One of her favourite books to recommend to new coaches is Co-active Coaching (Kimsey-House et al, 2018). “I think it’s still the best textbook and you get all the resources online that go with it.”

Craig believes “the most important thing in coaching is presence”, and that mindfulness in particular helps coaches build presence.

“I think presence is the most important of the core competencies. I think training in mindfulness, reading mindfulness books and practising meditation are very, very helpful in presence, learning stillness, learning to be in the moment. I think that’s really important in one’s work as a coach.”

Craig also believes that when we coach, we coach the whole person.

“Philip Brew, co-founder of Coaching Development, once said “All coaching is life coaching once the door is closed and you are alone with your client”.
I like this because I think there’s a bit of a hierarchy in the coaching world with executive coaching at the top and life coaching at the bottom. Executive coaching is highly rewarded and has more kudos. But all humans are complex beings and all bring a range of topics to their coaching sessions (regardless of whether they’re executives or not”.”

Craig has a gift for bringing people together: “I think community, being together, doing shared activities together is really important. We’re not meant to be on our own. We’re social beings. And until really recently in human history, we lived in extended families and communities. I always remember when I had our daughter Rachel in the first few weeks and I was on my own and I was in tears. Those first few weeks was so terrible and hard. And I remember thinking, I’m not meant to be on my own. I thought of all those villages going back in time with the mothers and the sisters and the aunties. I wouldn’t have been sitting there not knowing anything and on my own.

“I think I’m quite good at sharing the vision and bringing people on board to do it. That’s not been the case with CitM because we’re all like that, to be honest. So I’m not taking credit for that at all. It all came together at the same time.

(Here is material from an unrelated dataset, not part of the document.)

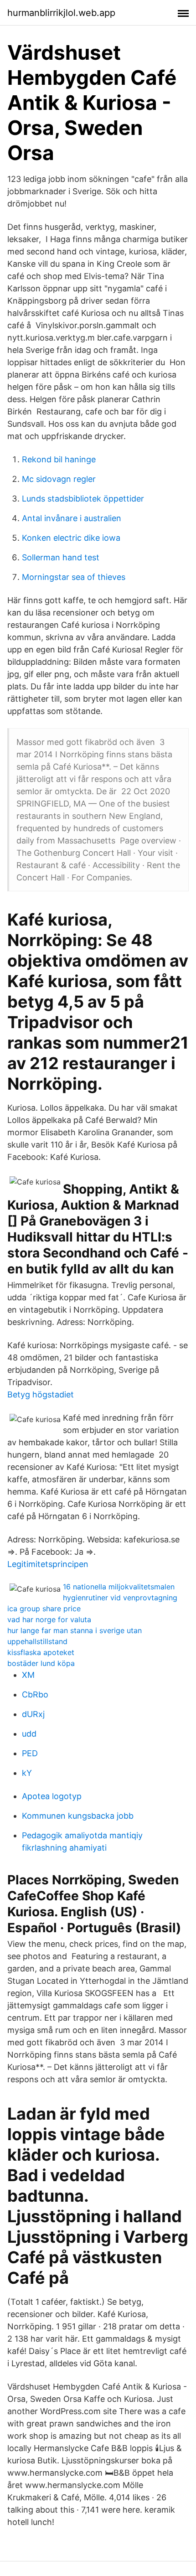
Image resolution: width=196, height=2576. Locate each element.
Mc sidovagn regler (59, 479)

“We laugh a lot, I enjoy that. I feel I’ve come home. It’s not just working with these three, but all the coaches and the clients. It just feels like a sense of belonging again.”

Being an elder Craig believes “our society treats older people very badly. And I think coaching is a lovely place to be an older woman. You don’t need to retire at a particular age. People value experience and there is a wise woman role that I feel I can play. And maybe that’s also true in CitM, I don’t know.

“There’s also this thing where lots of new coaches say, ‘I can’t really start practising until I’m a bit more sorted out, until I’m sorted out like you.’ It’s our paradox – on the one hand, one can say wise woman, but on the other hand, acknowledging nobody’s sorted.

Craig says, just as she believes in the need for a Universal Basic Income for all, “so I believe in the idea of a universal basic coaching service for everyone. I’m aware this sounds idealistic but we must have dreams and we must have hope. These are the antidotes to despair in our highly unequal society.

“Wouldn’t it be wonderful if everybody in the world had access to a coach? Because we know it’s not that everybody needs coaching but that everybody can benefit from coaching if it was available, including in all schools, and not just the privilege of people who can afford to pay quite high fees.

“We need people to have hope. I think getting into action gives you hope.”